この手だけは、ぜったい離さない
「ちなみに明日の現場は、そこの小学校なんだよ。外壁を塗り替えるとかなんとかで、朝から足場を組みに行くんだ」
「へぇ、そうなの?だったらうちの家の2階の窓から小学校が見えるから、洋くんのことも見えるかな?でもどうせなら、もっと近くで洋くんの仕事ぶりを見てみたいなぁ」
「別に見なくていいっての」と口を尖らせた洋くんは、ほんのり赤くなった顔をそっぽに向けた。

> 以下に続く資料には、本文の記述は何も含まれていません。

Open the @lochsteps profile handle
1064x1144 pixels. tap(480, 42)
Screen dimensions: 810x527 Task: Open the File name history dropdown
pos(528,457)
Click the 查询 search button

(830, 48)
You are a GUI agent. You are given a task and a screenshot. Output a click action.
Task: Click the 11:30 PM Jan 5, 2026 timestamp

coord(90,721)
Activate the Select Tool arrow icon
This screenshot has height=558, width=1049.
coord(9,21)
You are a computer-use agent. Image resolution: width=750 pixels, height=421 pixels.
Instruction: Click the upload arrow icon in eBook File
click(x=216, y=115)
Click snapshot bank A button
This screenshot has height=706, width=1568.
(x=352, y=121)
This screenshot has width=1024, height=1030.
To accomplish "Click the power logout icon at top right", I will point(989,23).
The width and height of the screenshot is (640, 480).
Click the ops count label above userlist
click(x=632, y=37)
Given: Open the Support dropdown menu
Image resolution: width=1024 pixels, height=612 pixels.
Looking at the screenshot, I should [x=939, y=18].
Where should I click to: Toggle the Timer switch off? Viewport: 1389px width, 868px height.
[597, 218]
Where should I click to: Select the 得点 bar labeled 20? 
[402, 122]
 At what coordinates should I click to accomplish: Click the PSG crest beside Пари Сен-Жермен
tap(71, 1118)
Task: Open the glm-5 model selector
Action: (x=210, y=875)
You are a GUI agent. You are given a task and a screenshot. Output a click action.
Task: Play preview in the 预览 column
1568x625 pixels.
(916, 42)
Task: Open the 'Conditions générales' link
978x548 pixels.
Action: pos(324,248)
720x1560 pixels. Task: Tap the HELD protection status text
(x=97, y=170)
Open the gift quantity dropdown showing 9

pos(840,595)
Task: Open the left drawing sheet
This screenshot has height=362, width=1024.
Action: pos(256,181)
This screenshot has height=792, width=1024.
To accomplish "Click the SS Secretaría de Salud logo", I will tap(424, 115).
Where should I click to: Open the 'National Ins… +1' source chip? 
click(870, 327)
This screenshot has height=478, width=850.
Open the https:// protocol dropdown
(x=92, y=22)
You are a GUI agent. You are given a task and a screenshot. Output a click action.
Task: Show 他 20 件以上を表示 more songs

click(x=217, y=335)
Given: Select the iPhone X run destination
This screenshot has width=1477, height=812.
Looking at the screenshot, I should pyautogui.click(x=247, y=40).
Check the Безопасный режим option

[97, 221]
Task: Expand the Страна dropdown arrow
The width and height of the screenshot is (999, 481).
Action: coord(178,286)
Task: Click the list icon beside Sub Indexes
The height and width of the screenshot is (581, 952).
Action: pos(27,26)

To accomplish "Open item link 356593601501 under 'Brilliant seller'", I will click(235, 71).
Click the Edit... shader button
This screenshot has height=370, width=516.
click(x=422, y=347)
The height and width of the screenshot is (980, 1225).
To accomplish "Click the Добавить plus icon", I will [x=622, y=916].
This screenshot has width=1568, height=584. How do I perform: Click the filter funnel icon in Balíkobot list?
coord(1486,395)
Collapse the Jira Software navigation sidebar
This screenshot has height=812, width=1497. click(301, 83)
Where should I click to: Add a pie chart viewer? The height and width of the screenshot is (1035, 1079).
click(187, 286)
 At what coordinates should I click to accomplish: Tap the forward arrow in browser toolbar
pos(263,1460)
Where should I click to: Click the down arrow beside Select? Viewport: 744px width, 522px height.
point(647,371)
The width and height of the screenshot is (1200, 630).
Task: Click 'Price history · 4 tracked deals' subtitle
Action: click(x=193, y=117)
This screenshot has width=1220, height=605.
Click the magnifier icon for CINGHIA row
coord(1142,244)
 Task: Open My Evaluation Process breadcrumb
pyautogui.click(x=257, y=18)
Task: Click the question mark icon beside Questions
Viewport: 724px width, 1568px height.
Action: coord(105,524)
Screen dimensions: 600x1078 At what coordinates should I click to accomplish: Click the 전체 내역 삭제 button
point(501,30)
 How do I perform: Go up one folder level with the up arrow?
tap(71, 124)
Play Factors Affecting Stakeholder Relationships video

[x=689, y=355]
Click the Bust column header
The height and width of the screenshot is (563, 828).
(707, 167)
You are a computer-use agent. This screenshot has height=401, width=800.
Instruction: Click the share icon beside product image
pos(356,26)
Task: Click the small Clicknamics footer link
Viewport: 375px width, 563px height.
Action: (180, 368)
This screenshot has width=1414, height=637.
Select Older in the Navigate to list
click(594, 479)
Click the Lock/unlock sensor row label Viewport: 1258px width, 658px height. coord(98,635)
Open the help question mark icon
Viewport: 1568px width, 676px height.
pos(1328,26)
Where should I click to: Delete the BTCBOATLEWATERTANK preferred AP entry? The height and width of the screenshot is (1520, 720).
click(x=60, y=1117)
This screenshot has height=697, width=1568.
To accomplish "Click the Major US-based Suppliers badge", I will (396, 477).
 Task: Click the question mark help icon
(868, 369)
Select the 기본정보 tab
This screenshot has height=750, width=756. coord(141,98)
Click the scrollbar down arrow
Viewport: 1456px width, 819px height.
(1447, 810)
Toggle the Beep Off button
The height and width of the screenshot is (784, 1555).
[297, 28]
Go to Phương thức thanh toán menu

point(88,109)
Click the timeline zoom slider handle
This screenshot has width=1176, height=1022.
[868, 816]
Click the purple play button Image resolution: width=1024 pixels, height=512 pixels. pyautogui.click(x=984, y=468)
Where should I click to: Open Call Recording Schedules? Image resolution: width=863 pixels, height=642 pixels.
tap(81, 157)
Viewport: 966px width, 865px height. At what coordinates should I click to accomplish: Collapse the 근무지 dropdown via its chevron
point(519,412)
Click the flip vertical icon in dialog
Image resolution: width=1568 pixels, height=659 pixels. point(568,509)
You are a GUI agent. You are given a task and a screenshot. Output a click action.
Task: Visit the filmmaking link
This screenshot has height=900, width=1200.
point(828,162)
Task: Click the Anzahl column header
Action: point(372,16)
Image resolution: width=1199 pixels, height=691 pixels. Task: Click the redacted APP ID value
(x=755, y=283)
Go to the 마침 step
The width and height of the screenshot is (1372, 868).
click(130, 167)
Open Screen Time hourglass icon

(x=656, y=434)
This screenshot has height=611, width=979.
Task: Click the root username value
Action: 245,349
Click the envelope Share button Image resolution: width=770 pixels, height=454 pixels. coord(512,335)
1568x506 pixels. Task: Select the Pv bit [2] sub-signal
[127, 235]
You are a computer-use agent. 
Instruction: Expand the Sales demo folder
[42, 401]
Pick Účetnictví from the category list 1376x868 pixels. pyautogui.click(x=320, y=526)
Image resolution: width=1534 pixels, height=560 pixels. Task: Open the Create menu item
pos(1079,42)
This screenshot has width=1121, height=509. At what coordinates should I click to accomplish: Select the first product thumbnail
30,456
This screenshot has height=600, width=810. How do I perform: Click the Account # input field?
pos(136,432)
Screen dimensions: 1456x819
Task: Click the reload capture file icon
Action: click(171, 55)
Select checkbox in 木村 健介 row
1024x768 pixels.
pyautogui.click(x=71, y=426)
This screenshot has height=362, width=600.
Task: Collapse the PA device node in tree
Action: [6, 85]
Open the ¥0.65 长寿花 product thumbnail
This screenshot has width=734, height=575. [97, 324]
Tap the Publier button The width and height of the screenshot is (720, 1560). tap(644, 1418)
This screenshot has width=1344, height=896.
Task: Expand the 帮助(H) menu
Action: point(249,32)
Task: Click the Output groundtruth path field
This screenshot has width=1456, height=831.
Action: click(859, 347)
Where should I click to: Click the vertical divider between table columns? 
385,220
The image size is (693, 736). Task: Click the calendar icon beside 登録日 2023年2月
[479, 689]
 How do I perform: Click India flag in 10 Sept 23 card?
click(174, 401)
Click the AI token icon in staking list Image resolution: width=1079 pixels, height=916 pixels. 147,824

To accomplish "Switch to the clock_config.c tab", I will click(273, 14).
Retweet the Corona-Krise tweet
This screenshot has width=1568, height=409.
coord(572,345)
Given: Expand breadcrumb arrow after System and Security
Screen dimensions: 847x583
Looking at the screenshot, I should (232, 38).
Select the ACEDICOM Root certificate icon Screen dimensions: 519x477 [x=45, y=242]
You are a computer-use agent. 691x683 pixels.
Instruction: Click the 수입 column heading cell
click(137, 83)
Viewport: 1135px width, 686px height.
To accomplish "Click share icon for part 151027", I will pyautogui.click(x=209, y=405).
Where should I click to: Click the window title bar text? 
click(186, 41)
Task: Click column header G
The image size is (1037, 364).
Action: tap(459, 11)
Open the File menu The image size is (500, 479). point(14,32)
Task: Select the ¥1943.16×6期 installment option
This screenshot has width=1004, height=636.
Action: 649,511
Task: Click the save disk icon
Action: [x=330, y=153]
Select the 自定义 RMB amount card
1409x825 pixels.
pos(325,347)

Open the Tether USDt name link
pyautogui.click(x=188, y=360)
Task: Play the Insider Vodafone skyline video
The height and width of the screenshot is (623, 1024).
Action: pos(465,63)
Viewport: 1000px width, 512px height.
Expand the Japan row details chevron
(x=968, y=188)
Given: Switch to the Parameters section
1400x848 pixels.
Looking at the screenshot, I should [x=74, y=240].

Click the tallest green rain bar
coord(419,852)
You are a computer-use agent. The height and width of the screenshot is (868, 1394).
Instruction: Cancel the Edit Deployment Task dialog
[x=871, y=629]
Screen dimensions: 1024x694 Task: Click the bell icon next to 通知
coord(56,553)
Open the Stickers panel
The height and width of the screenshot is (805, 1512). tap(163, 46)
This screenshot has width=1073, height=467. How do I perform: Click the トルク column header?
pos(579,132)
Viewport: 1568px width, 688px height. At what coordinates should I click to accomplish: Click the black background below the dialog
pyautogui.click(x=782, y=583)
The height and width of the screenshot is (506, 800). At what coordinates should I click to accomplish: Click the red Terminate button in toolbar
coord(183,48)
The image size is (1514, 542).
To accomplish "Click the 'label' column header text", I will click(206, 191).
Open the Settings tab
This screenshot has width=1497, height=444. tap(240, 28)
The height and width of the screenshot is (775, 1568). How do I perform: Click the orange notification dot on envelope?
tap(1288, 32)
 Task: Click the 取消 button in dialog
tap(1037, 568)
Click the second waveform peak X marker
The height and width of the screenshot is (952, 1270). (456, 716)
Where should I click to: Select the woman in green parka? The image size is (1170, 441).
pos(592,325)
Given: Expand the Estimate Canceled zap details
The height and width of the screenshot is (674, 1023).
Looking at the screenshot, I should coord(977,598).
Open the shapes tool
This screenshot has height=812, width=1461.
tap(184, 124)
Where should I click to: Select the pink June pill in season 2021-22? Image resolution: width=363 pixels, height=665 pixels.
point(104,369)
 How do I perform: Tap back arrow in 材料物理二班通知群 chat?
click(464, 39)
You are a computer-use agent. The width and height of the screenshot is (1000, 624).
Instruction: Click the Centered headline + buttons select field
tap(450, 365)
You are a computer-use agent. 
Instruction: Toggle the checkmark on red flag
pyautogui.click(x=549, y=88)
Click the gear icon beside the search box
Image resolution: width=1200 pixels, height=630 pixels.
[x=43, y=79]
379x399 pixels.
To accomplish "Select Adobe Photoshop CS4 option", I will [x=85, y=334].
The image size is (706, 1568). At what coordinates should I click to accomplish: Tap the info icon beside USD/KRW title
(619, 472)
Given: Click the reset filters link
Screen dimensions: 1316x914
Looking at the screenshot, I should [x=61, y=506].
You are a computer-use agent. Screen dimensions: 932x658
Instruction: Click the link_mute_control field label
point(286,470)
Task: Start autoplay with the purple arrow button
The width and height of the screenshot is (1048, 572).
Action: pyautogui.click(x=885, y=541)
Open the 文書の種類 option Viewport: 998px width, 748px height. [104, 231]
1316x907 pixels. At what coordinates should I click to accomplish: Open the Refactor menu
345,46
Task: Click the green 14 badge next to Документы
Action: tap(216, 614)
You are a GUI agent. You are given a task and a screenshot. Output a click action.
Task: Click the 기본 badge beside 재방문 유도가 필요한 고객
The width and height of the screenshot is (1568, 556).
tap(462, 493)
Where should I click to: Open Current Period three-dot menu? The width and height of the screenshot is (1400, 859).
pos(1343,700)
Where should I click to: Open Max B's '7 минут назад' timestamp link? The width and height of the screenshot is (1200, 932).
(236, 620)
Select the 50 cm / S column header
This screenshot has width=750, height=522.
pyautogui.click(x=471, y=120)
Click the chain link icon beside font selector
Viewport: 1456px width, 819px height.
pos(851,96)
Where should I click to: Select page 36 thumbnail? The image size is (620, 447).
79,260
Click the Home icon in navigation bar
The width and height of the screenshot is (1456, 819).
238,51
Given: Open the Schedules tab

「あはは、冗談だよ冗談。見に行かないよ。洋くんや他の人たちの仕事の邪魔になるようなことはぜったいにしないから安心して」
とは言ったものの、やっぱり見てみたいから2階の窓から洋くんを探すかもしれないけど。
って、遠いから人が見えても誰が誰だかわからないんだけどね。
「いや……待て。昼の休憩の1時間だったら会えるから。そんなに見たいっつーんなら、小学校まで来てくれるなら会ってやってもいいけど…?」
「えっ……いいのっ?本当にいいの?」
「まぁ……うん。つっても、あくまで休憩時間だから仕事ぶりは見せられないけどな」
と笑った洋くんの頬は、さっきよりも赤みを増しているように思えた。
洋くんの仕事ぶりが見えなくても、1時間だけでも会話ができるならそっちの方が断然いい。